Rockefeller’s son and grandsons continued the old man’s philanthropic projects.

John D. Jr. funded construction of Riverside Church, one of New York City’s grand palaces of worship, as well as the restoration of Colonial Williamsburg in Virginia. He donated the property on which the United Nations was built in Manhattan, and he helped created Rockefeller Center in midtown.

John D. Jr.’s son Nelson chose politics over industry.

A liberal-to-moderate Republican, Nelson Rockefeller was elected governor of New York in 1958 and won reelection three times. While governor, he campaigned for the Republican presidential nomination in 1960, ’64 and ’68 but failed each time. In 1974, following the resignation of Richard Nixon, President Gerald Ford named Rockefeller his vice president.

Nelson Rockefeller campaigns while governor of New York
Nelson Rockefeller campaigns
while governor of New York

Nelson’s mother, Abby, was an art enthusiast, and her keen interest rubbed off on her children.

While still in his early 20s, Nelson began amassing his own art collection. He favored primitive and native art, which he judged as underappreciated. He was a trustee of both the Metropolitan Museum of Art and the Museum of Modern Art, and in 1957 he founded the Museum of Primitive Art in New York, which featured the art of indigenous cultures.

He had a particular interest in the native populations of Oceania, the watery continent of the southern hemisphere that includes Australia, New Zealand and thousands of islands, including Micronesia, Melanesia, Polynesia — and New Guinea.

Michael was raised amid extraordinary privilege — an army of servants, exclusive private schools, first-class European vacations and seasonal trips to any number of Rockefeller mansions around the world, from New England to South America.

Michael attended the Buckley School in Manhattan, then went on to Philips Exeter Academy in New Hampshire and Harvard University. Rockefeller, with sandy hair and a thin, medium build, grew up self-assured but a bit nerdy, due in part to the spectacles he wore for the nearsightedness that afflicted his family.

He certainly was not a spoiled brat. He worked hard and was determined to experience life from the bottom up.

He spent part of one summer working as a grocery bagger in Puerto Rico, and he also toiled briefly as a novice vaquero on his family’s cattle ranch in Venezuela.

His uncle, David Rockefeller, would later say, “From his childhood, Michael demonstrated a love of beautiful things and people. Independent in spirit and enthusiastic in all that he did, he was a keen observer, intrigued by the unknown and unexplored.”

At Harvard, Rockefeller was a “legacy,” as the shoo-in children of alums who donate generously are known. But he was not the clichéd wealthy slacker. He earned a reputation as curious, adventurous and sensitive. A Harvard fellowship later established in his honor notes, “Michael had a zest for exploration — for new ideas, places, and people.”

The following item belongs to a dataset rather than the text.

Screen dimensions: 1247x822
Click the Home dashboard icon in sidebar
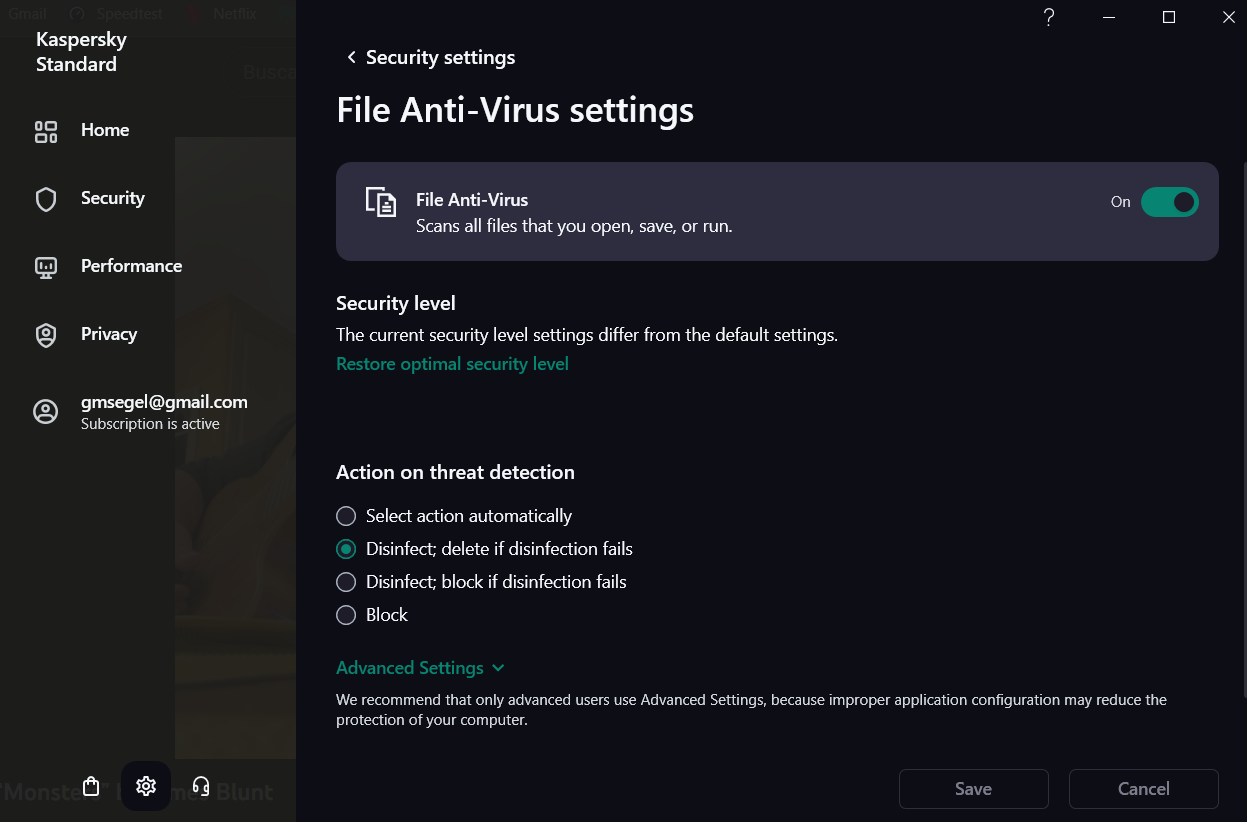[x=46, y=132]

Michael Rockefeller in college
Michael Rockefeller in college

He graduated cum laude with a degree in English in 1960, two years after his father was elected governor of New York.

Being a Rockefeller, he felt no urgency to earn a living. He planned to return to Harvard at some point for a graduate degree, perhaps in the law, but more likely in a science such as anthropology or in the fine arts.

Art and adventure were the muses he chose to pursue after college.

Rockefeller grew up in homes graced with master artworks. His grandmother, Abby Aldrich Rockefeller, was an avid collector of modern art and founder and benefactor of the Museum of Modern Art in New York. His father drew Michael into the art world when he named him to the board of directors of his Museum of Primitive Art.

As his time at Harvard drew to a close, Rockefeller apparently was considering an art-collecting trip to the Andean cultures of South American, following his post-graduation completion of a six-month commitment in the U. S. Army Reserve.

As he later put it, “I have the desire to do something romantic and adventurous at a time when frontiers in the real sense of the word are disappearing.”

But one day he learned from a college roommate, Sam Putnam, that Robert Gardner, a young Harvard professor, was planning a research trip to New Guinea on behalf of the university’s Peabody Museum of Archaeology and Ethnology, according to an account by journalist and author Milt Machlin.

Rockefeller made a pitch to go along with Gardner, who specialized in filming primitive cultures. The professor agreed to sign on Michael as sound recorder and still photographer — after Rockefeller agreed to pay his own way.

Baliem Valley from a distance
Baliem Valley from a distance

The Peabody Museum group set out in March 1961, weeks after Rockefeller finished his military duty.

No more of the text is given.